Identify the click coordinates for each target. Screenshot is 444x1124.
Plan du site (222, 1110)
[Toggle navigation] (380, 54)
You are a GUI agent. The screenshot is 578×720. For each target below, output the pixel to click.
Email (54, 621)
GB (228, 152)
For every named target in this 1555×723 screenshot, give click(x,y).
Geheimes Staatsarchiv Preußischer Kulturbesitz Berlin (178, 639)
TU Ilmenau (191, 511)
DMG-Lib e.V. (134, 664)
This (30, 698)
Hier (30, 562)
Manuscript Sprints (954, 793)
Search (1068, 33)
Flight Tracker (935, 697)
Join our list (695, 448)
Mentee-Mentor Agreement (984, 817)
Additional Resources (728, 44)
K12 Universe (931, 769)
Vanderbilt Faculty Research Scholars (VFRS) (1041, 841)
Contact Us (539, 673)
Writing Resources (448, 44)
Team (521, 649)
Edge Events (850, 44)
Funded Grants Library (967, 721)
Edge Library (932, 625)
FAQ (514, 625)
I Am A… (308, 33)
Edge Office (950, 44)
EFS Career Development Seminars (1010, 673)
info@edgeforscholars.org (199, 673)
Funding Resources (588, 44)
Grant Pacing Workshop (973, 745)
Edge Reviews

= = = = =

### BRIEF
Rewrite every line of the data above as a numbered list, omitting blank lines.

### THE RESULT
1. Identify the click coordinates for each target. Screenshot is 444x1124.
2. Plan du site (222, 1110)
3. [Toggle navigation] (380, 54)
4. You are a GUI agent. The screenshot is 578×720. For each target below, output the pixel to click.
5. Email (54, 621)
6. GB (228, 152)
7. For every named target in this 1555×723 screenshot, give click(x,y).
8. Geheimes Staatsarchiv Preußischer Kulturbesitz Berlin (178, 639)
9. TU Ilmenau (191, 511)
10. DMG-Lib e.V. (134, 664)
11. This (30, 698)
12. Hier (30, 562)
13. Manuscript Sprints (954, 793)
14. Search (1068, 33)
15. Flight Tracker (935, 697)
16. Join our list (695, 448)
17. Mentee-Mentor Agreement (984, 817)
18. Additional Resources (728, 44)
19. K12 Universe (931, 769)
20. Vanderbilt Faculty Research Scholars (VFRS) (1041, 841)
21. Contact Us (539, 673)
22. Writing Resources (448, 44)
23. Team (521, 649)
24. Edge Events (850, 44)
25. Funded Grants Library (967, 721)
26. Edge Library (932, 625)
27. FAQ (514, 625)
28. I Am A… (308, 33)
29. Edge Office (950, 44)
30. EFS Career Development Seminars (1010, 673)
31. info@edgeforscholars.org (199, 673)
32. Funding Resources (588, 44)
33. Grant Pacing Workshop (973, 745)
34. Edge Reviews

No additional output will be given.